BYD zerlegt seine Forschungsstruktur. Konzernchef Wang Chuanfu bricht das zentrale Automotive Engineering Research Institute auf — und schafft fünf eigenständige Institute, je eines für die Sub-Marken Dynasty, Ocean, Denza, Fang Cheng Bao und Yangwang. Der Umbau kommt zu einem Moment, in dem die Aktie kaum Spielraum nach unten hat.
Dezentralisierung mit Kostendruck
Das Kernprinzip der Reform: Marken werden zu eigenständigen Gewinn- und Verlustcentern. Ausgenommen ist nur die Ultra-Luxusmarke Yangwang. Alle anderen Sub-Marken zahlen künftig interne Gebühren für die Nutzung von Konzernressourcen.
Die zentrale Einheit behält die Kontrolle über Schlüsseltechnologien — Blade-Batterie und E-Plattformen bleiben in Konzernhand. Die neuen Markeninstitute gewinnen dagegen Autonomie bei Produktdefinition und Fahrzeugplanung. Das Ziel: schlankere Kostenstrukturen und weniger Kannibalisierung zwischen den Modellreihen.
Schwache Verkaufszahlen, neue Modelle
Der Umbau fällt in ein schwieriges Jahr. Von Januar bis Mai 2026 verkaufte BYD rund 1,4 Millionen Fahrzeuge — ein Rückgang von 20 Prozent gegenüber dem Vorjahr. Der Mai zeigte mit 383.500 Einheiten eine leichte Erholung, blieb aber kaum über dem Vorjahresniveau.
Als Antwort auf den Preisdruck im Heimatmarkt bringt BYD den Great Tang auf den Markt. Das vollelektrische Flaggschiff-SUV nutzt eine 1.000-Volt-Architektur und BYDs zweite Generation der Blade-Batterie. Unter optimalen Bedingungen soll es in neun Minuten von zehn auf 97 Prozent laden.

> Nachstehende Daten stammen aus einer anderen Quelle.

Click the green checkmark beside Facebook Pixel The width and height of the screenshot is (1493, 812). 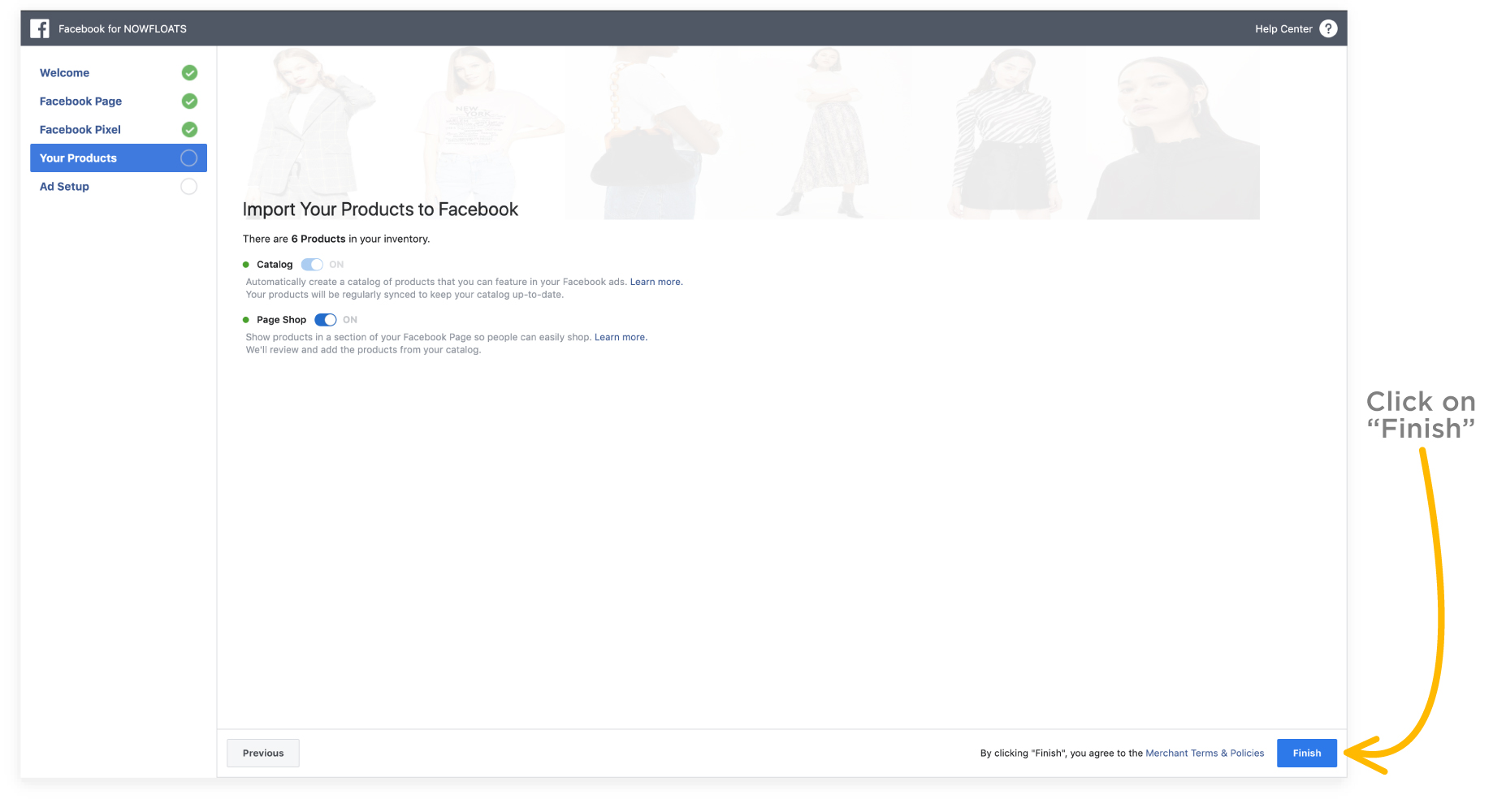(189, 130)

International baut BYD parallel die Infrastruktur aus. In Kanada entsteht ein Lade- und Vertriebsnetz — begünstigt durch einen Zollsatz von 6,1 Prozent, deutlich niedriger als in den USA. Das Werk im brasilianischen Camaçari hat bislang rund 5,5 Milliarden Brasilianische Real verschlungen. Bis Anfang 2027 soll die lokale Wertschöpfung 50 Prozent erreichen. In Ungarn plant BYD den Start der Fahrzeugmontage in Szeged für das vierte Quartal 2026.
Aktie nahe Jahrestief
Die Kursentwicklung spiegelt die Unsicherheit. Mit 8,90 Euro notiert die Aktie nur 0,85 Prozent über ihrem 52-Wochen-Tief von 8,82 Euro. Seit Jahresbeginn hat sie knapp 19 Prozent verloren, auf Sicht von zwölf Monaten sogar 35 Prozent. Der RSI liegt bei 25,6 — ein Niveau, das technisch als überverkauft gilt.
UBS sieht das anders. Die Bank hat ihr Kursziel auf 135 Hongkong-Dollar angehoben und hält an der Kaufempfehlung fest. Als Treiber nennen die Analysten die steigende Auslandsnachfrage sowie BYDs kommende 4-Nanometer-Chips für autonomes Fahren und die Robotik-Strategie — beides noch nicht im Kurs eingepreist, so die Einschätzung. Ob der Markt dieser Lesart folgt, hängt maßgeblich davon ab, wie schnell die Restrukturierung greift und die Verkaufszahlen drehen.